(Data entries)
== == ==

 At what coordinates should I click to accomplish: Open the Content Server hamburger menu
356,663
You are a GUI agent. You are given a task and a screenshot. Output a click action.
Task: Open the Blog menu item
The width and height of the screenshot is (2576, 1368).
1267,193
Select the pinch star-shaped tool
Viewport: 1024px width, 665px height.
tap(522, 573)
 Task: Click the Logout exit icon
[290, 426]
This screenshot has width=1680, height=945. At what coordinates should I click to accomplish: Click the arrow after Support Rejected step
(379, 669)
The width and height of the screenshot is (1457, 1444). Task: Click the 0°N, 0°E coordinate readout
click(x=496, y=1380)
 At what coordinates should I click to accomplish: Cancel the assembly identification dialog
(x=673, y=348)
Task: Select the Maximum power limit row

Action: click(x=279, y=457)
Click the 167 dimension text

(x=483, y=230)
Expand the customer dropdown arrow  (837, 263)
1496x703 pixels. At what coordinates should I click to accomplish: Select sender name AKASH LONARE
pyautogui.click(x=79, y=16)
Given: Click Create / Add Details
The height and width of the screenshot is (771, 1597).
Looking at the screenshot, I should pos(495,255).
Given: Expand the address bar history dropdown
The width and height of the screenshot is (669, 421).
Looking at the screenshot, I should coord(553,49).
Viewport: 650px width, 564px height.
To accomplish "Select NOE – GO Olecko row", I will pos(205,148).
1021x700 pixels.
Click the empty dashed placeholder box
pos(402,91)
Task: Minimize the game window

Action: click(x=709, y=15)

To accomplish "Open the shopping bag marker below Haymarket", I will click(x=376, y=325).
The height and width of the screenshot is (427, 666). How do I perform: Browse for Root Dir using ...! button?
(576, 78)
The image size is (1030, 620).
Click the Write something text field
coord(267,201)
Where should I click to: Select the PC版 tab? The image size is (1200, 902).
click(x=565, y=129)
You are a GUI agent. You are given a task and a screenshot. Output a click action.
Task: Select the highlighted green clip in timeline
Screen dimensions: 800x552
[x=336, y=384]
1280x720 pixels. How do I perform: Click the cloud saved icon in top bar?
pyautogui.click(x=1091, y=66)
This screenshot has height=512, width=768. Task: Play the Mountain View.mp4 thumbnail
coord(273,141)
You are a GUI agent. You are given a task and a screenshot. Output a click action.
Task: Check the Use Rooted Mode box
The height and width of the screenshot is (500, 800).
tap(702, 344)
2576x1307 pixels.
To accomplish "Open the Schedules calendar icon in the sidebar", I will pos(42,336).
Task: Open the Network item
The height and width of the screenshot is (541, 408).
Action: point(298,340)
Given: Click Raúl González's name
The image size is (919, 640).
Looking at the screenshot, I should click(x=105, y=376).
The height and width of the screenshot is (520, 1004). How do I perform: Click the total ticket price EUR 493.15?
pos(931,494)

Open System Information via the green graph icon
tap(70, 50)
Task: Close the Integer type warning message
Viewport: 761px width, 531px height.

== == ==

→ **What is being asked**:
Rewrite the entries above with "GUI agent" changed to "interface agent" throughout. Leave everything else as it is.

→ **Solution to this task**:
 At what coordinates should I click to accomplish: Open the Content Server hamburger menu
356,663
You are a interface agent. You are given a task and a screenshot. Output a click action.
Task: Open the Blog menu item
The width and height of the screenshot is (2576, 1368).
1267,193
Select the pinch star-shaped tool
Viewport: 1024px width, 665px height.
tap(522, 573)
 Task: Click the Logout exit icon
[290, 426]
This screenshot has width=1680, height=945. At what coordinates should I click to accomplish: Click the arrow after Support Rejected step
(379, 669)
The width and height of the screenshot is (1457, 1444). Task: Click the 0°N, 0°E coordinate readout
click(x=496, y=1380)
 At what coordinates should I click to accomplish: Cancel the assembly identification dialog
(x=673, y=348)
Task: Select the Maximum power limit row

Action: click(x=279, y=457)
Click the 167 dimension text

(x=483, y=230)
Expand the customer dropdown arrow  (837, 263)
1496x703 pixels. At what coordinates should I click to accomplish: Select sender name AKASH LONARE
pyautogui.click(x=79, y=16)
Given: Click Create / Add Details
The height and width of the screenshot is (771, 1597).
Looking at the screenshot, I should pos(495,255).
Given: Expand the address bar history dropdown
The width and height of the screenshot is (669, 421).
Looking at the screenshot, I should coord(553,49).
Viewport: 650px width, 564px height.
To accomplish "Select NOE – GO Olecko row", I will pos(205,148).
1021x700 pixels.
Click the empty dashed placeholder box
pos(402,91)
Task: Minimize the game window

Action: click(x=709, y=15)

To accomplish "Open the shopping bag marker below Haymarket", I will click(x=376, y=325).
The height and width of the screenshot is (427, 666). How do I perform: Browse for Root Dir using ...! button?
(576, 78)
The image size is (1030, 620).
Click the Write something text field
coord(267,201)
Where should I click to: Select the PC版 tab? The image size is (1200, 902).
click(x=565, y=129)
You are a interface agent. You are given a task and a screenshot. Output a click action.
Task: Select the highlighted green clip in timeline
Screen dimensions: 800x552
[x=336, y=384]
1280x720 pixels. How do I perform: Click the cloud saved icon in top bar?
pyautogui.click(x=1091, y=66)
This screenshot has height=512, width=768. Task: Play the Mountain View.mp4 thumbnail
coord(273,141)
You are a interface agent. You are given a task and a screenshot. Output a click action.
Task: Check the Use Rooted Mode box
The height and width of the screenshot is (500, 800).
tap(702, 344)
2576x1307 pixels.
To accomplish "Open the Schedules calendar icon in the sidebar", I will pos(42,336).
Task: Open the Network item
The height and width of the screenshot is (541, 408).
Action: point(298,340)
Given: Click Raúl González's name
The image size is (919, 640).
Looking at the screenshot, I should click(x=105, y=376).
The height and width of the screenshot is (520, 1004). How do I perform: Click the total ticket price EUR 493.15?
pos(931,494)

Open System Information via the green graph icon
tap(70, 50)
Task: Close the Integer type warning message
Viewport: 761px width, 531px height.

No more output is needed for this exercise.